Budget announcement on WLTP brings stability but BiK will still imminently rise
Confirmation in last week’s Budget that VED and Company Car Tax (CCT) will continue to be based on computer-generated NEDC (New European Driving Cycle) fuel economy and CO2 figures until April 2020 is good news for the industry – but fleets are being warned that the measure will still bring imminent rises in CCT, impacting on both drivers and fleets.
With the new Worldwide Harmonised Light-vehicles Test Procedures (WLTP) having come into play for all new cars from 1 September 2017 – replacing the NEDC cycle and intended to better represent ‘real-world’ performance – the industry had been bracing itself for a shift to completely new systems for Company Car Tax and Vehicle Excise Duty (VED).
However, in the Budget the Government announced that legislation will be introduced in Finance Bill 2017-18 to confirm that VED and the CCT bands will continue to be based on the carbon dioxide emissions figures that are compatible with the current NEDC test, and said WLTP test procedure values should be ignored.
The move has been broadly greeted within the industry as bringing stability for fleets prior to the 2020/21 introduction of the new protocol – but fleets and both drivers are being urged that Company Car Tax costs and VED will go up in the next 12 months, as the first NEDC-compatible results come through.
Within 12 months, all new cars will have to be re-tested to produce WLTP data, except those which are due to be discontinued. WLTP is expected to result in CO2 increases of around 20% compared to NEDC figures.
However, as taxation and the EU’s fleet-wide CO2 target of 95g/km are both based on NEDC figures, there’s a crossover period where both sets of data will be required. All new vehicles will be WLTP-tested, and converted to ‘NEDC correlated’ fuel economy and CO2 emissions using a tool called CO2MPAS. In the UK, these simulated NEDC figures will be used for vehicle tax.
And latest figures from JATO show that vehicles re-tested under the new WLTP fuel economy cycle are recording “greater than expected” increases in CO2 emissions when figures are converted back to NEDC.
The data, published in a new white paper, shows the first NEDC correlated figures are up to 18% higher than the genuine NEDC fuel economy and CO2 emissions from earlier this year.
In turn, that could mean up to a five percentage-point Benefit in Kind increase for drivers compared to an identical vehicle registered a few months ago, although these are early figures and increases may not be seen across the board.

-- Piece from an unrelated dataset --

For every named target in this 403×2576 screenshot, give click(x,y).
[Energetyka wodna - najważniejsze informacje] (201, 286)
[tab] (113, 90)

The change also means fleets are still left in the dark as to what the new 2020/21 tax system will be.
Already ACFO has said it will continue to press the Government to clarify thresholds so the tax position of cars over a full replacement cycle is known while the BVRLA commented that it’s looking to work with the Government in developing a tax revenue neutral approach for 2021 and beyond.
And the ICFM has also warned about the impact of any change. Commenting on the Budget announcement, chairman Paul Hollick said: “If the introduction of a company car benefit-in-kind tax system linked to new Worldwide harmonised Light vehicles Test Procedure (WLTP) emissions data does not result in a wholesale restructure of band thresholds tax bills will increase significantly. The result will be that employers and employees abandon company cars as a benefit that is too expensive.”